La Municipalité de Pékin a fortement recommandé aux habitants de ne pas se déplacer pour le Nouvel An Chinois (alors que c’est le vrai moment de retrouvailles avec les familles), le Gouvernement et les entreprises d’Etat ont interdit purement et simplement à leurs employés de quitter la capitale. Nous autres, expatriés, avons en majorité décidé de ne pas nous déplacer, car à l’arrivée sur notre lieu de vacances, nous pourrions être sommés de faire une quatorzaine (avec possiblement obligation d’un test PCR par jour) et au retour la même chose ; sans compter que si à l’arrivée vous êtes détecté comme ayant frayé avec un cas contact (même pas un malade du CoVid-19), vous pouvez rester en quatorzaine sur place dans un hôtel ou à l’hôpital. Un de nos employés chinois qui avait déjeuné le 24 décembre dans un restaurant proche du bureau en même temps qu’un cas contact, a été identifié dans une ville du centre de la Chine, où il se rendait pour un voyage d’affaires le 4 janvier, et a passé cinq jours à l’hôpital, faute d’hôtel disponible pour une quarantaine, avec son petit bagage de déplacement professionnel. Nous ne prendrons pas le risque… Mais Pékin est une ville immense où il fera bon se perdre en toute sécurité au mois de février :-).

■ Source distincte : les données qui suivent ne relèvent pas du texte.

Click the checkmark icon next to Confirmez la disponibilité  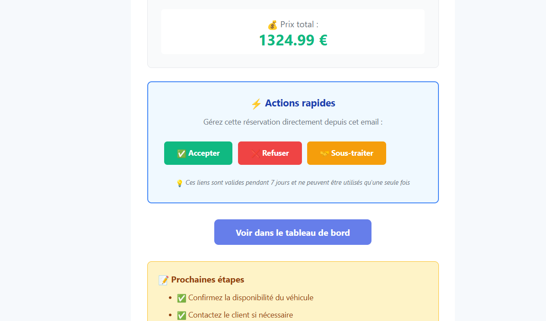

Pour en revenir à mon récit initial, l’offre de tests PCR proposée était près d’une station de métro et comptait déjà à 9 h plus de 3 h de queue (que les gens faisaient sans rechigner), jusqu’au moment où un employé de mon entreprise a découvert un autre endroit où se faire tester (en passant devant, la communication sur le dispositif n’étant pas tout à fait publique ni claire). C’est là que je suis allée quelques heures plus tard, en ayant soin de me faire accompagner de collègues chinois. Car rien n’était sûr et tout était possible ; il fallait normalement avoir son passeport original avec soi, mais un de mes collègues français a pu se faire tester avec une photo de son passeport ; normalement il fallait scanner un Q/R code pour prendre un rendez-vous, ce qui était impossible pour les étrangers, mais qui est devenu possible sur place. Encore une fois, je ne dirai jamais assez combien les Chinois sont prêts à vous aider, parfois d’une manière un peu brusque, mais tellement gentille dans le fonds.

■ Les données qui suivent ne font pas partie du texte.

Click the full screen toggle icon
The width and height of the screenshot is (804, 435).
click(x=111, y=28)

Les queues pour le test PCR

Et donc je me suis faite tester, sans savoir si cela était une obligation ou une recommandation, et par précaution, j’ai rapporté mon ordinateur portable à la maison, au cas où demain, avec les résultats des tests, nous apprendrions que quelqu’un, dans notre immeuble aurait été testé positif…

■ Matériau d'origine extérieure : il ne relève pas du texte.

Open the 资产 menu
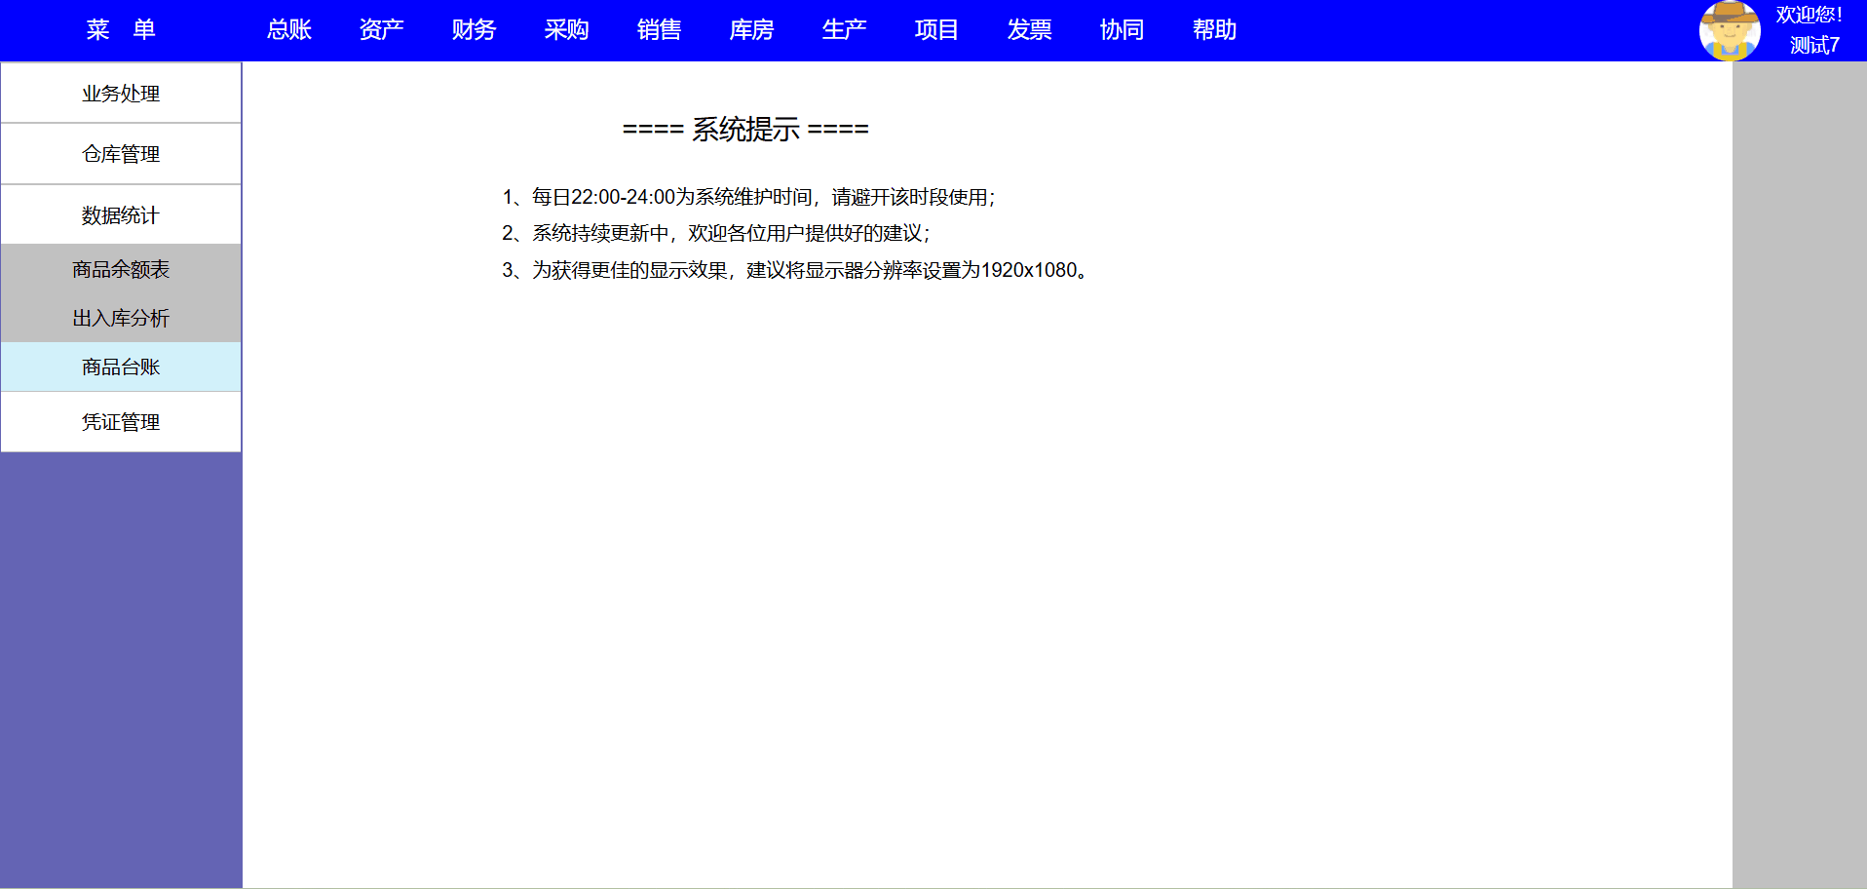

Nous ne saurons peut-être jamais pourquoi cette campagne de tests a été déployée : des cas positifs trouvés dans notre quartier ? Une campagne générale à Pékin ? La décision d’un hiérarque prêt à faire du zèle pour montrer que, lui aussi, il contribue à l’éradication de la maladie ? Un écoulement de tests proche de la péremption ? Toutes les possibilités restent ouvertes, comme souvent en Chine, où les processus ne sont pas carrés comme sous nos latitudes, mais restent ouverts à nombre de possibles.